> Text
Posterior Predictive Checks, Error: positional indexers are out-of-bounds

170 views
Skip to first unread message

lena Pollerhoff

unread,
Mar 9, 2023, 5:25:06 AM3/9/23
to hddm-users

Dear HDDM users/team, 

 

I am currently trying to run posterior predictive checks for two regression models. We fitted a model for a prosocial decision-making task, but due to a mixed design, separately for a sample of younger adults and older adults. 

This means we run the same model twice, one including younger adults only, and one including older adults only. 

 

Now I want to run the PPC, which is no problem for the younger-adults-model.

But every time I want to run the PPC for the older-adults model (exact same code, same model, only different data) I get the following error message:

 

ppc_data = hddm.utils.post_pred_gen(m12OA_reg)

Traceback (most recent call last):

 

  File "/Users/lena/opt/anaconda3/envs/py36/lib/python3.6/site-packages/pandas/core/indexing.py", line 1469, in _get_list_axis

    return self.obj._take_with_is_copy(key, axis=axis)

 

  File "/Users/lena/opt/anaconda3/envs/py36/lib/python3.6/site-packages/pandas/core/generic.py", line 3363, in _take_with_is_copy

    result = self.take(indices=indices, axis=axis)

> Record set
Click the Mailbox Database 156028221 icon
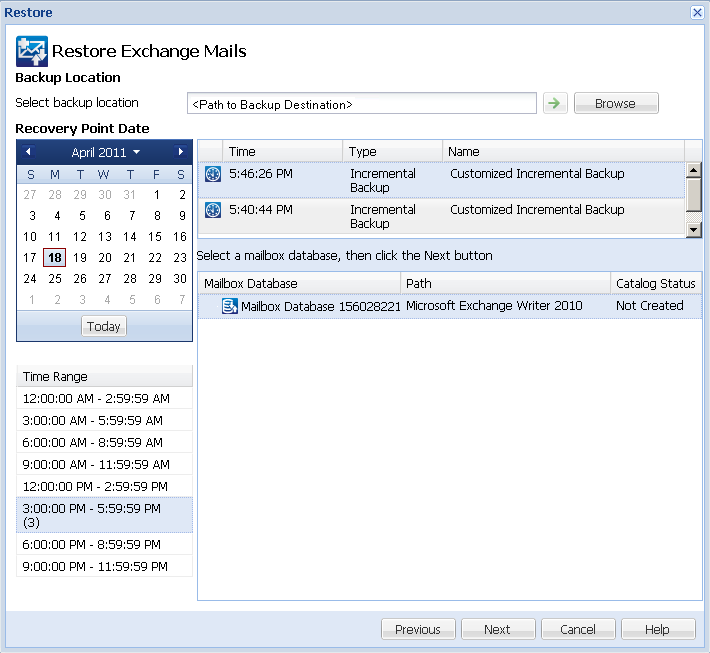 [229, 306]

==

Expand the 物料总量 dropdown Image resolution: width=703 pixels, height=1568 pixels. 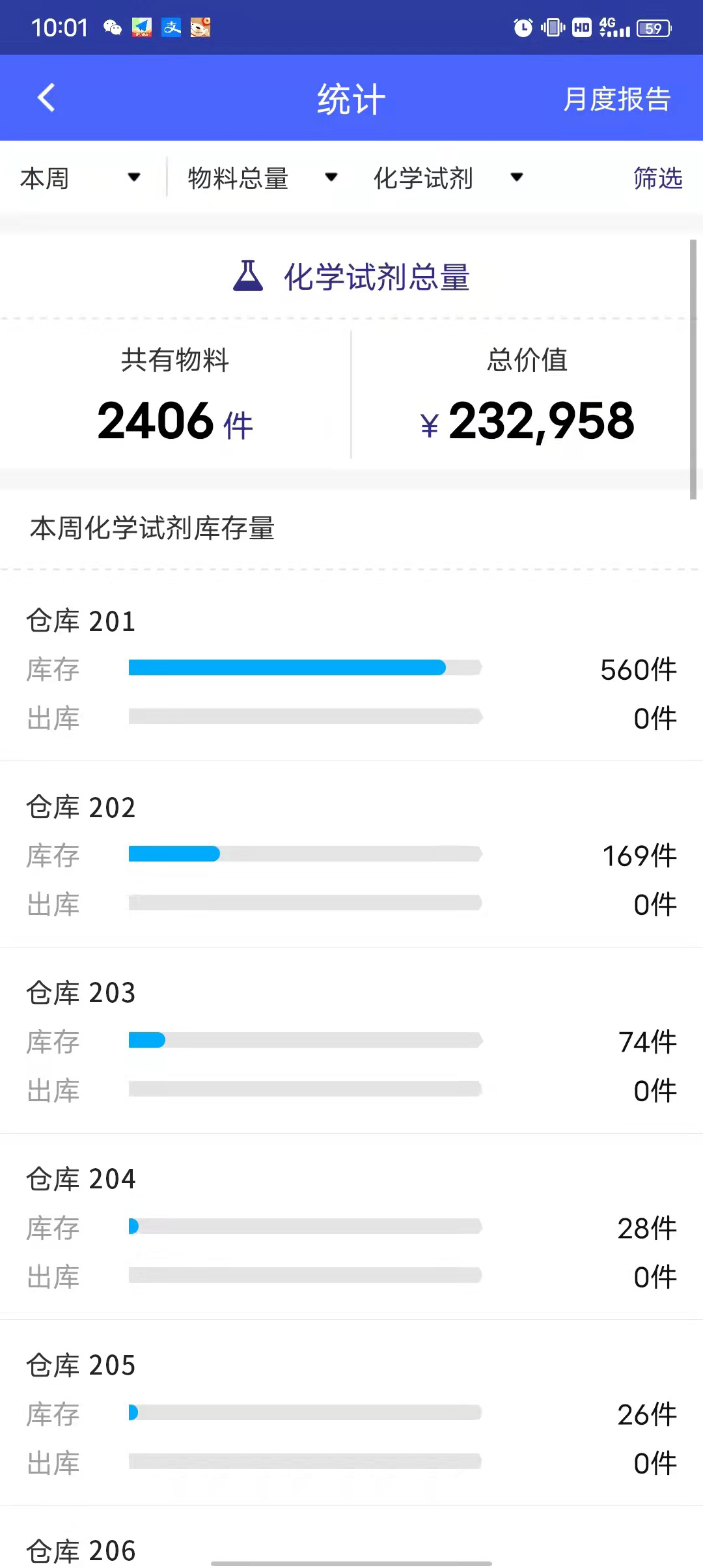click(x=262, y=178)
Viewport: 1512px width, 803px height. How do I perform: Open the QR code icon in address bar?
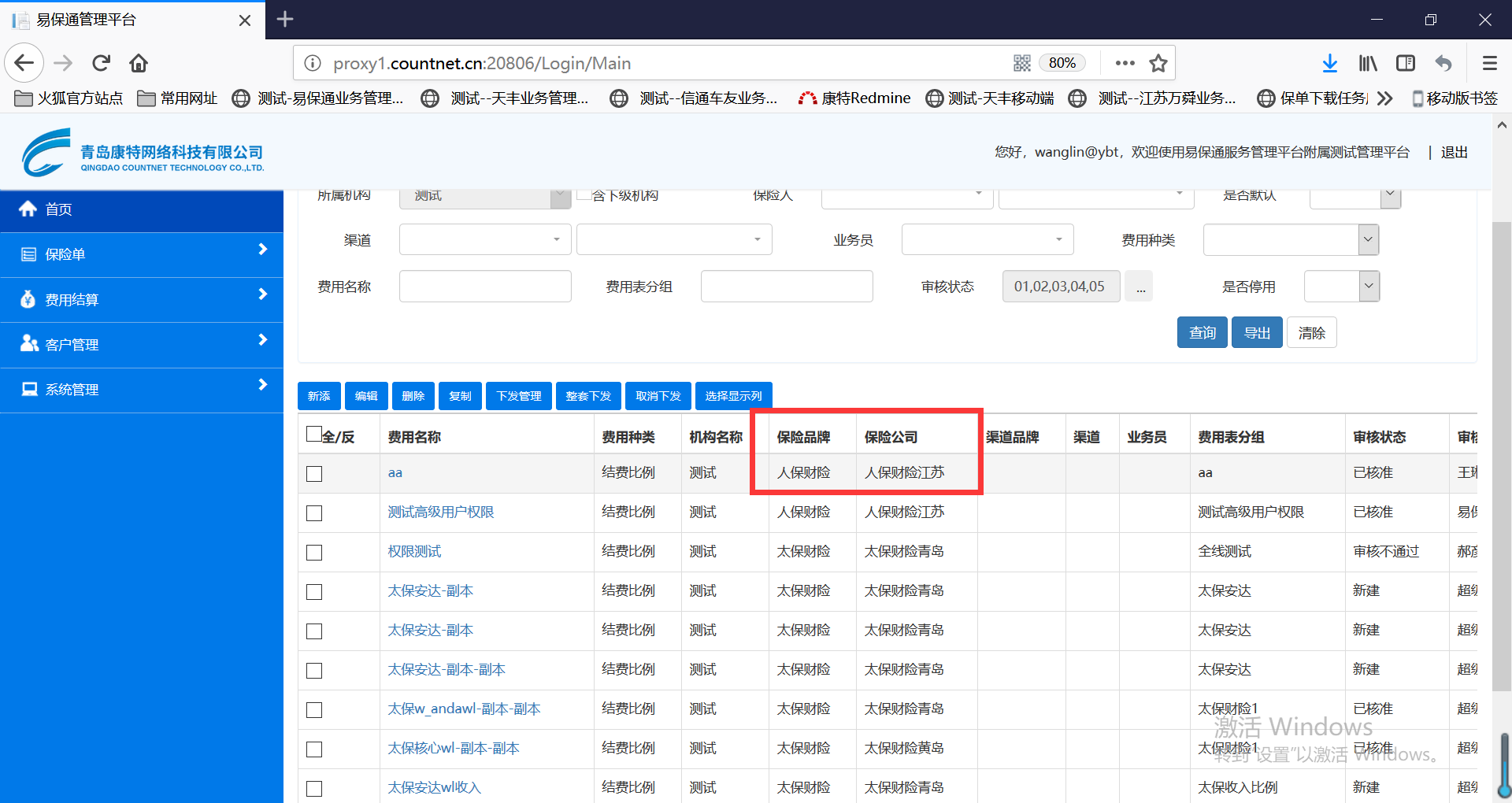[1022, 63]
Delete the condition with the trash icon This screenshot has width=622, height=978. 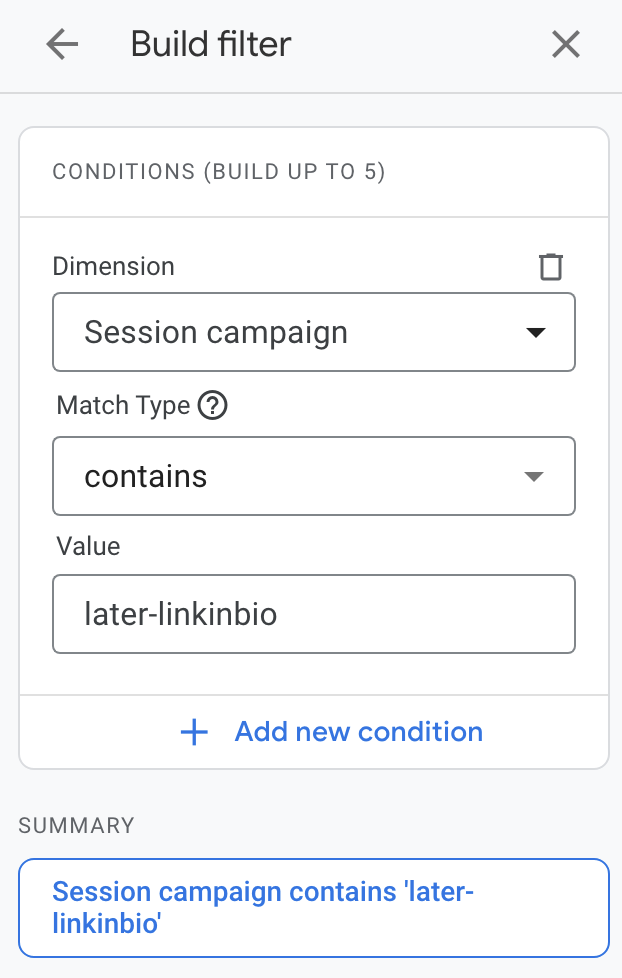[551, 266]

> Given instruction
Answer these questions on the forum thread about posterior predictive checks:
1. For which sample's model does the posterior predictive check run without a problem?
2. Which function call produces the error message?
3. In which pandas file does line 3363 of the traceback appear?

> Output below
1. The model for the sample of younger adults.
2. hddm.utils.post_pred_gen(m12OA_reg)
3. pandas/core/generic.py